### About this exercise
The answer consists solely of the data below, reproduced exactly.

(Stored data)
····················

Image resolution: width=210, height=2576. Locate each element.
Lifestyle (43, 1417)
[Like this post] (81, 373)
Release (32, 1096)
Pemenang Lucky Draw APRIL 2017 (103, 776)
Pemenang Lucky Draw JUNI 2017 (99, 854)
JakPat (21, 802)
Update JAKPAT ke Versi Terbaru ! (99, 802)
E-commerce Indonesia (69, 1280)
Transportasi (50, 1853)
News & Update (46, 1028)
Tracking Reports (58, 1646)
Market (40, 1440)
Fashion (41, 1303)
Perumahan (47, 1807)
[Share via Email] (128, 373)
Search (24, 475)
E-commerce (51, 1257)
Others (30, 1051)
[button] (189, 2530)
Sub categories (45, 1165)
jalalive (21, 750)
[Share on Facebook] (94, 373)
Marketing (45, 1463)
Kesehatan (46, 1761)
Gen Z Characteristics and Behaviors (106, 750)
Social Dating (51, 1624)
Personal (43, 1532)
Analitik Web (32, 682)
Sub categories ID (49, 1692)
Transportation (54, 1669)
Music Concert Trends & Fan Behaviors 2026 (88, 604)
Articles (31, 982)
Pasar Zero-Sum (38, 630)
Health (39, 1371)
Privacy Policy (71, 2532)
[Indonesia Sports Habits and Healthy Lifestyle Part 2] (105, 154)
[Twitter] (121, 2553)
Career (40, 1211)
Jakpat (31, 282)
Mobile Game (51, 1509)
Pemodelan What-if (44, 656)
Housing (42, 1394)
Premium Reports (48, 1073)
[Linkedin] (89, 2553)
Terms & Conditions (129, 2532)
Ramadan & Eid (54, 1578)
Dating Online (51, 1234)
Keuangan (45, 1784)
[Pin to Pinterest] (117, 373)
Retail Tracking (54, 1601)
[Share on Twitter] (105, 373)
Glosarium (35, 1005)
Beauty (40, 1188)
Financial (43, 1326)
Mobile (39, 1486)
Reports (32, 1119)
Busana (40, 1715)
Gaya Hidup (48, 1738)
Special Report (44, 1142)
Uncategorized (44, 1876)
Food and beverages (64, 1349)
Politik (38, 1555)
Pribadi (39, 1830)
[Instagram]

····················

### Solution
Image resolution: width=210, height=2576. Locate each element.
Lifestyle (43, 1417)
[Like this post] (81, 373)
Release (32, 1096)
Pemenang Lucky Draw APRIL 2017 (103, 776)
Pemenang Lucky Draw JUNI 2017 (99, 854)
JakPat (21, 802)
Update JAKPAT ke Versi Terbaru ! (99, 802)
E-commerce Indonesia (69, 1280)
Transportasi (50, 1853)
News & Update (46, 1028)
Tracking Reports (58, 1646)
Market (40, 1440)
Fashion (41, 1303)
Perumahan (47, 1807)
[Share via Email] (128, 373)
Search (24, 475)
E-commerce (51, 1257)
Others (30, 1051)
[button] (189, 2530)
Sub categories (45, 1165)
jalalive (21, 750)
[Share on Facebook] (94, 373)
Marketing (45, 1463)
Kesehatan (46, 1761)
Gen Z Characteristics and Behaviors (106, 750)
Social Dating (51, 1624)
Personal (43, 1532)
Analitik Web (32, 682)
Sub categories ID (49, 1692)
Transportation (54, 1669)
Music Concert Trends & Fan Behaviors 2026 (88, 604)
Articles (31, 982)
Pasar Zero-Sum (38, 630)
Health (39, 1371)
Privacy Policy (71, 2532)
[Indonesia Sports Habits and Healthy Lifestyle Part 2] (105, 154)
[Twitter] (121, 2553)
Career (40, 1211)
Jakpat (31, 282)
Mobile Game (51, 1509)
Pemodelan What-if (44, 656)
Housing (42, 1394)
Premium Reports (48, 1073)
[Linkedin] (89, 2553)
Terms & Conditions (129, 2532)
Ramadan & Eid (54, 1578)
Dating Online (51, 1234)
Keuangan (45, 1784)
[Pin to Pinterest] (117, 373)
Retail Tracking (54, 1601)
[Share on Twitter] (105, 373)
Glosarium (35, 1005)
Beauty (40, 1188)
Financial (43, 1326)
Mobile (39, 1486)
Reports (32, 1119)
Busana (40, 1715)
Gaya Hidup (48, 1738)
Special Report (44, 1142)
Uncategorized (44, 1876)
Food and beverages (64, 1349)
Politik (38, 1555)
Pribadi (39, 1830)
[Instagram]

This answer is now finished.